NBA: Does it need to improve?Published 3:39pm Monday, February 28, 2011
After recently resurrecting my interest in the National Basketball Association last summer, I have missed out on several great accomplishments.
Kevin Garnett was able to win his first title, Ray Allen also won his and Paul Pierce was able to win one, too. Kobe Bryant finally was able to win a title with out “Twizzim” or “Kazaam” or “Shaq” roaming underneath the hoop. Instead, he was helped out by Pau Gasol and Ron Artest. I also felt bad for LeBron James as he “gave it his all” to get the Cleveland Cavaliers an NBA championship, only to fall short once again. Now James teams up with D-wade and Chris Bosh in Miami.
Carmelo Anthony, a player I loved watching in his one year at Syracuse, now has moved on to New York, with Chauncey Billups, to join Amare Stoudemire in making Spike Lee credible again to root for the Knicks. But the question I have after all this excitement is can the NBA last at this rate?
We all love watching guys pair up in the all-star game and look for additions to our favorite teams that add the perfect balance, but has David Stern let his operation get too out of control? I would like to think so. With whispers of contraction circulating through the NBA, is it any wonder why our team and other small markets could be on the chopping block. With so few superstars in basketball, it is making it less appealing to watch a product that has five or six superstar teams and several has beens and never will bes.
Growing up, baseball seemed like the sport that championships were bought in the off season, but the NBA has turned into an uncontrollable monster that sees rookies leave to greener pastures after three years and never sees cellar dwellers crawl out of the darkness.
Last night, the “New Look” Knicks were able to defeat the “Preseason Crowned Champs” Miami Heat 91-86. Never being a person to favor any New York team, it is hard to admit that I do want to see the Heat crash and burn.
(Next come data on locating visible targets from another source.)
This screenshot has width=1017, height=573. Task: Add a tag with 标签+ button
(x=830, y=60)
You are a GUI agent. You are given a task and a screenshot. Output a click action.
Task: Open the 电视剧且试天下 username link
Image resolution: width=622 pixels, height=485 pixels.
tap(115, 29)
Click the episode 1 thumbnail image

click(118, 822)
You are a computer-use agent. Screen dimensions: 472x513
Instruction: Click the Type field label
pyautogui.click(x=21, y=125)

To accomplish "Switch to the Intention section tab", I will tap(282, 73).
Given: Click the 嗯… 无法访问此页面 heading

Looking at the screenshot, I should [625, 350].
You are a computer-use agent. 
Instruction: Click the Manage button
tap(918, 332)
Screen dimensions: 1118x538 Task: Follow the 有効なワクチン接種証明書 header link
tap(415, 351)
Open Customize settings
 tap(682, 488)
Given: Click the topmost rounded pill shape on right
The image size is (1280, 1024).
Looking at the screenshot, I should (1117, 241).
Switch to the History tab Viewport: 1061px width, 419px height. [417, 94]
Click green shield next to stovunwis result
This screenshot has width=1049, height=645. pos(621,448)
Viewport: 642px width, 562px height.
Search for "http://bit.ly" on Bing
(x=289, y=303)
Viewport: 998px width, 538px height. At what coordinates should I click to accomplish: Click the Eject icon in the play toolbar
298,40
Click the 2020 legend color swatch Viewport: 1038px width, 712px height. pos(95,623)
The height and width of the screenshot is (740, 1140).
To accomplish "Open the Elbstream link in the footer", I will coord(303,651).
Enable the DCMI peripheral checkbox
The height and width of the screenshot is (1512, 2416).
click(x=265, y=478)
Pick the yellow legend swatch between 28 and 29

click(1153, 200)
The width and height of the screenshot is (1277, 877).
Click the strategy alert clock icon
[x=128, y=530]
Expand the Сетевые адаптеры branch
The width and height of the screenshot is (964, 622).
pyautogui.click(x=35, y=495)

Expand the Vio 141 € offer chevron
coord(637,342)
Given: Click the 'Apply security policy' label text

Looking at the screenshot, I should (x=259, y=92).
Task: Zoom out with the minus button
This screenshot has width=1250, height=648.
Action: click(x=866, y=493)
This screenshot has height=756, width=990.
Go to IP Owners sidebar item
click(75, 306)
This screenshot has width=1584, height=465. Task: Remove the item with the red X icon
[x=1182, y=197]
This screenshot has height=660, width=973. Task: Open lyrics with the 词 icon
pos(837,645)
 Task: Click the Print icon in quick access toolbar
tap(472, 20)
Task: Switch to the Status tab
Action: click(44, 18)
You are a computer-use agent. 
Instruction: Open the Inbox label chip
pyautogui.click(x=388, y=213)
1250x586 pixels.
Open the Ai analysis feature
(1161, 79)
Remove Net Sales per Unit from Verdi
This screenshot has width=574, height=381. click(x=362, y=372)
Minnesota fans’, whatever team you root for, have an underdog complex. So seeing LeBron James and his minions fall to the Knicks was kind of rewarding.
Under the radar, a new collective bargaining agreement is being sorted out in the NBA. Mr. Stern needs to make the sport something of parity and watchable in order to not decline their slimming revenue. I believe that there are several things that need to be fixed in the NBA that would improve the sport.
First, eliminate dumb and senseless trades. It is hard to get excited to watch the T-wolves play, knowing that around trade time they are going to have “a ton of cap room next year” because they are paying J.R. Rider’s expiring contract that they picked up in a trade for Kevin Love. Next, bring about a hard salary cap. The Knicks will be able to pay whatever luxury tax that the acquisition of Anthony brings and add more players. The NBA needs to create a salary cap that allows teams like Atlanta and Memphis to be competitive. Lastly, get rid of the lottery system and create a reasonable rookie play scale. Three year rookie contracts make the idea of a draft pointless as most players know that they will not stick around past their third year. The lottery system was suppose to help prevent teams from throwing games, but now it has caused deserving teams from getting their rightful pick. Also, it hasn’t happened yet, but what if the recently crowned NBA champ’s ball gets pulled from machine?
I know I don’t have all the answers to the problems that face basketball and I don’t believe that the NBA does either. With the league becoming less and less appealing to more and more people it is hard to see how it can survive.